Pope Francis kisses a child as he arrives in St. Peter's Square to hold his weekly general audience on Wednesday.
Rome CNN  — 

Pope Francis compared abortion to hiring a “hitman to solve a problem” during his weekly general audience Wednesday in St. Peter’s Square at the Vatican.

“But how can an act that suppresses innocent and defenseless budding human life be therapeutic, civil or simply human?” the pontiff said.

He asked if it was right “to do away with a human life to solve a problem,” adding: “Is it right to hire a hitman to solve a problem? One cannot do this, it is not right to do away with a human being, albeit small, to solve a problem.”

Pope Francis delivers his message during his weekly general audience in St. Peter's Square on Wednesday.

It’s not the first time the Pope has spoken out on abortion, a practice that goes against the traditional teachings of the Roman Catholic Church.

In June, he compared having an abortion to avoid birth defects to the Nazi-era idea of trying to create a pure race.

“I have heard that it’s fashionable, or at least usual, that when in the first months of pregnancy they do studies to see if the child is healthy or has something, the first offer is: let’s send it away,” Francis was reported as saying in remarks to Italy’s Family Association in Rome.

=====

=== What you should do ===
Edit the article on Pope Francis's abortion remarks from "Pope Francis delivers" up to and including "Association in Rome.", replacing "June" with "July". The material after this point has no connection to the article.

=== Collected data ===
=====

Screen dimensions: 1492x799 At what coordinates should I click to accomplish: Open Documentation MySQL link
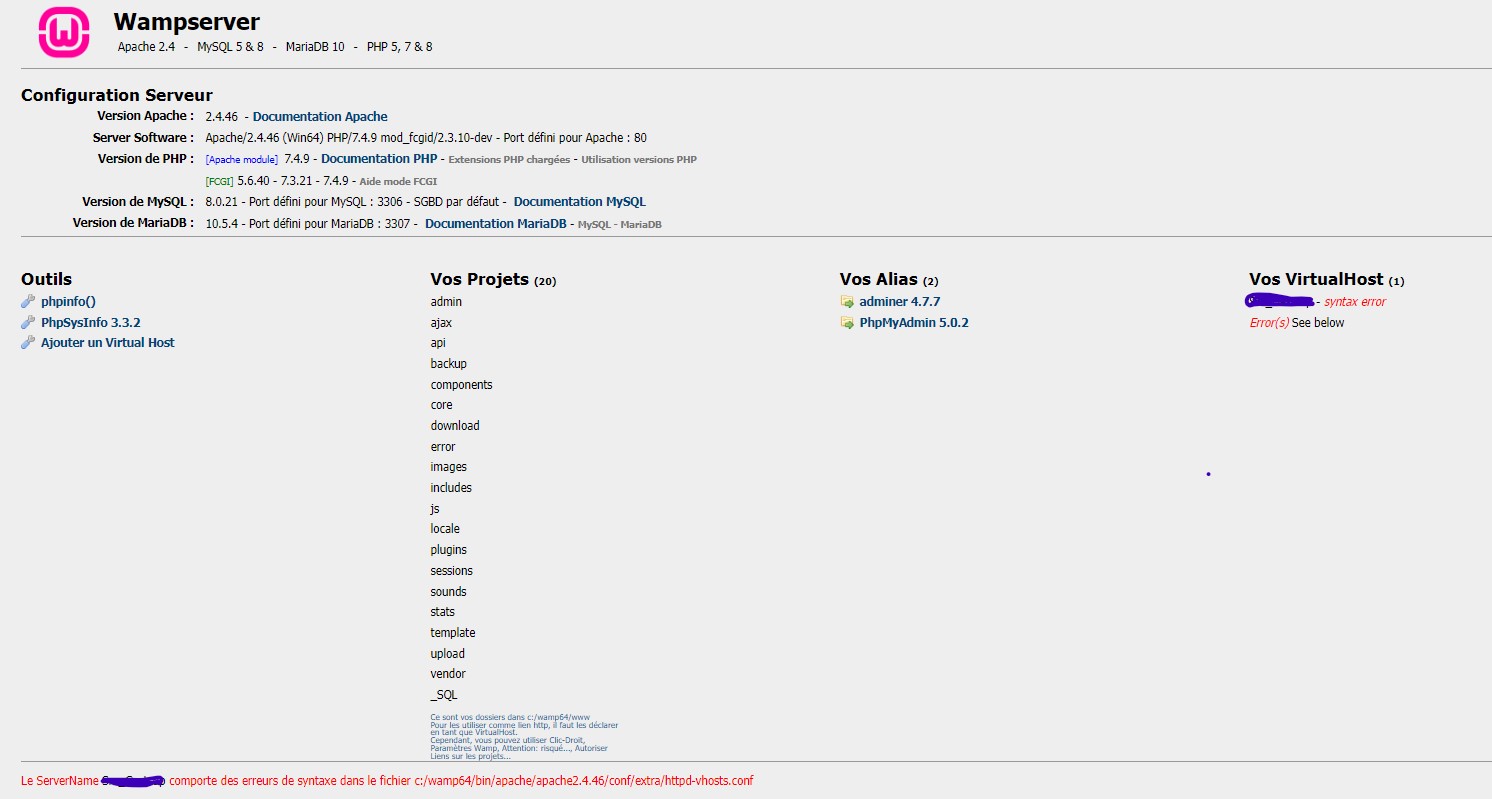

=====

=== Answer to this exercise ===
Pope Francis delivers his message during his weekly general audience in St. Peter's Square on Wednesday.

It’s not the first time the Pope has spoken out on abortion, a practice that goes against the traditional teachings of the Roman Catholic Church.

In July, he compared having an abortion to avoid birth defects to the Nazi-era idea of trying to create a pure race.

“I have heard that it’s fashionable, or at least usual, that when in the first months of pregnancy they do studies to see if the child is healthy or has something, the first offer is: let’s send it away,” Francis was reported as saying in remarks to Italy’s Family Association in Rome.